Billion-dollar publicly traded companies are a dime a dozen (figuratively speaking). That's because once a stock does an IPO and individual investors are able to buy it, they tend to do so -- bidding the stock's price up to the moon and higher. But private companies valued at $1 billion or more before they IPO -- those are rare beasts, so rare that Wall Street refers to them as "unicorn stocks."

And believe it or not, we just found a new one.

Rocket Lab logo.

I see the horn. Show me the rest of the unicorn?! Image source: Rocket Lab.

Daddy's little space cadet wants a unicorn

Last year we told you a little bit about SpaceX, Elon Musk's satellite-launching, Mars-exploring pioneer investment in space. At an estimated $10 billion or more in value, SpaceX is both the biggest and probably the best-known unicorn stock in the space industry. But this week, it was joined in orbit by privately held Rocket Lab.

We actually introduced you to Rocket Lab last year, the tiny American company promising to launch even tinier "CubeSat" satellites into space by cramming as many as 32 sats at a time aboard its Electron rockets, then blasting them into orbit. Back then, Rocket Lab was one of a large handful of companies with similar plans to open up the market for "microsatellite" launches to private industry -- companies with names like Vector Space Systems, Firefly Space Systems, and Swiss Space Systems.

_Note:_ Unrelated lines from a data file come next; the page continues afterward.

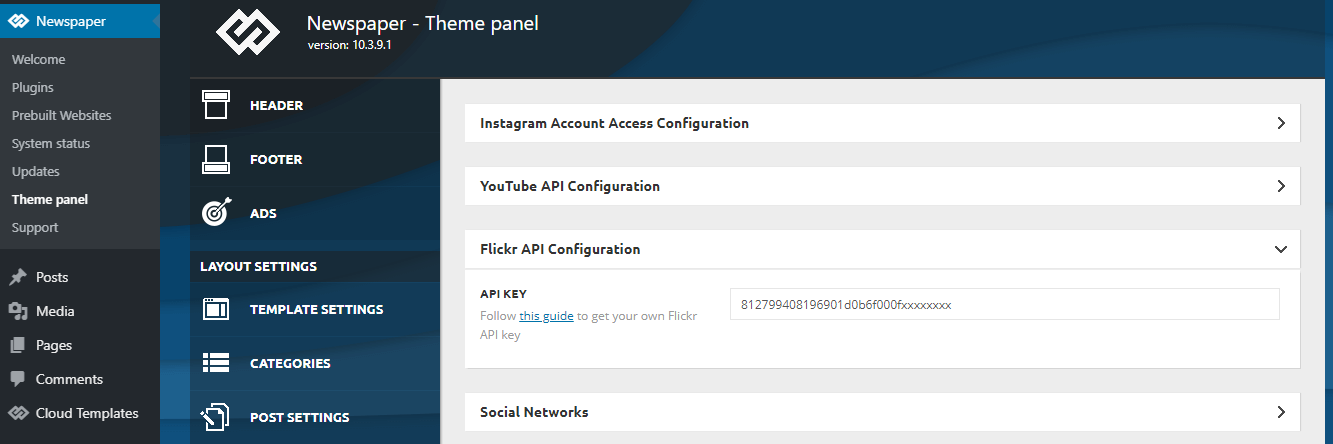Click the Header section icon
1333x444 pixels.
coord(216,105)
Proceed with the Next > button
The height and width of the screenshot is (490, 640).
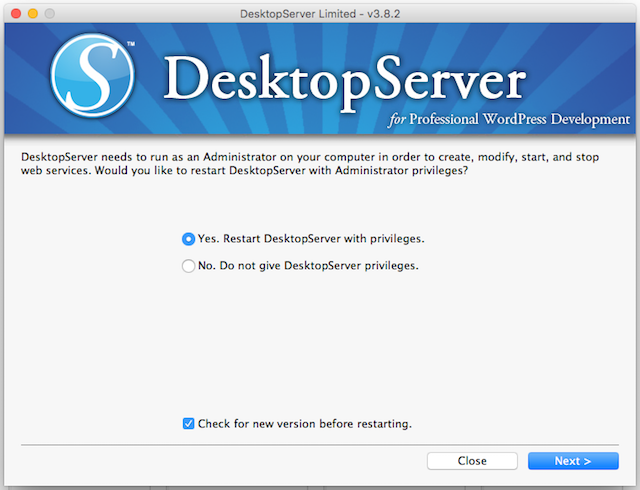pyautogui.click(x=573, y=461)
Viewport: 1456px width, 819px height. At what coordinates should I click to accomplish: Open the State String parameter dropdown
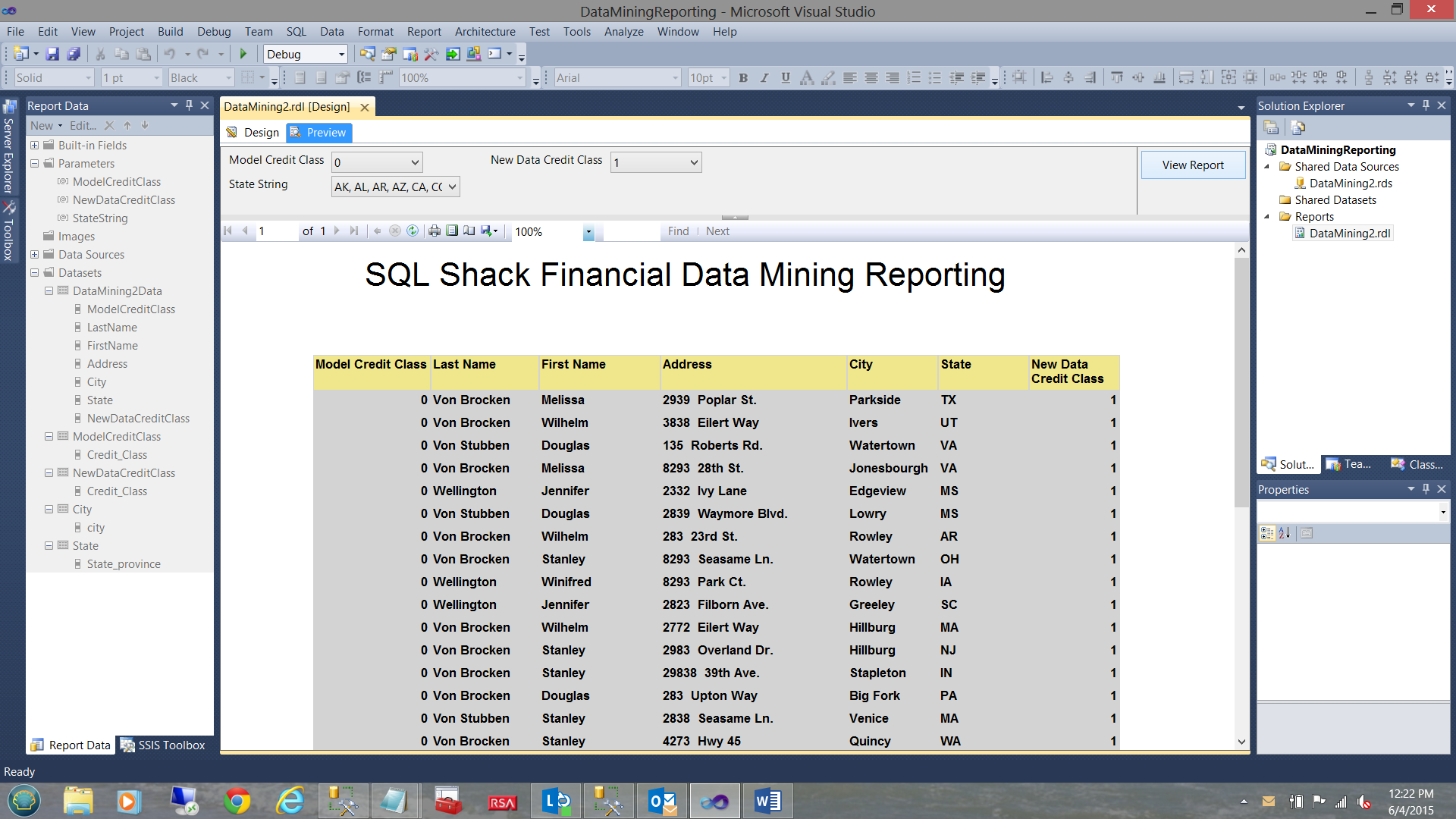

Since then, Swiss Space has filed for bankruptcy, and Firefly Space fell victim to an intellectual property lawsuit -- announcing earlier this month that all its assets will be sold at auction. Left and right, small space pioneers are dropping like (fire)flies -- but not Rocket Lab. With financial backing from aerospace giant Lockheed Martin (LMT -0.25%), Rocket Lab is forging ahead, and just secured a $75 million round of funding from its backers. (As far as we can tell, Lockheed did not itself participate in this funding round, but several other well-known backers did -- including Khosla Ventures, Bessemer Venture Partners, and funding lead Data Collective of San Francisco.)

In a press release last week, Rocket Lab explained that the $75 million will be used to fund the construction of a series of Electron rockets -- one of which will be used to blast a Moon Express spaceship to the Moon in an attempt to win the Google Lunar XPrize later this year. As fans of space, we'll be watching that launch closely to see if it can open up the lunar surface to commercial exploitation. As investors, though, we're even more interested by how fast Rocket Lab is growing.

Valuing Rocket Lab

This week's $75 million round of "Series D" funding more than doubles the amount of money that private backers have poured into Rocket Lab so far (to $148 million). Invested in return for only a small portion of the company's stock, Rocket Lab says this latest round of investment values the private company, as a whole, "in excess of $1 billion."

In other words, Rocket Lab is now officially a unicorn stock.

How much larger will Rocket Lab grow to become? That depends on whether it can actually live up to its name and put a rocket in orbit -- and on how fast it can build and sell more rockets subsequently. The company hasn't even conducted a launch yet, but its first rocket ship, dubbed "It's a Test," arrived on New Zealand's North Island last month, and is being prepared for launch into low earth orbit. Rocket Lab says it is also opening a new facility in Huntington Beach, California, that, assuming all goes well, will permit it to "triple [its] production rate" of Electron rockets.

Determining whether Rocket Lab is actually worth $1 billion -- and worthy of the "unicorn stock" title -- will also depend on how much revenue the company can derive from its launches, and how much profit it can earn on that revenue. With the race to build a small-satellite industry still in its infancy, and more companies dying than succeeding so far, how profitable Rocket Lab -- and the other survivors -- will become remains an open question.

But the sooner Rocket Lab launches its first rocket, the sooner we'll know the answer.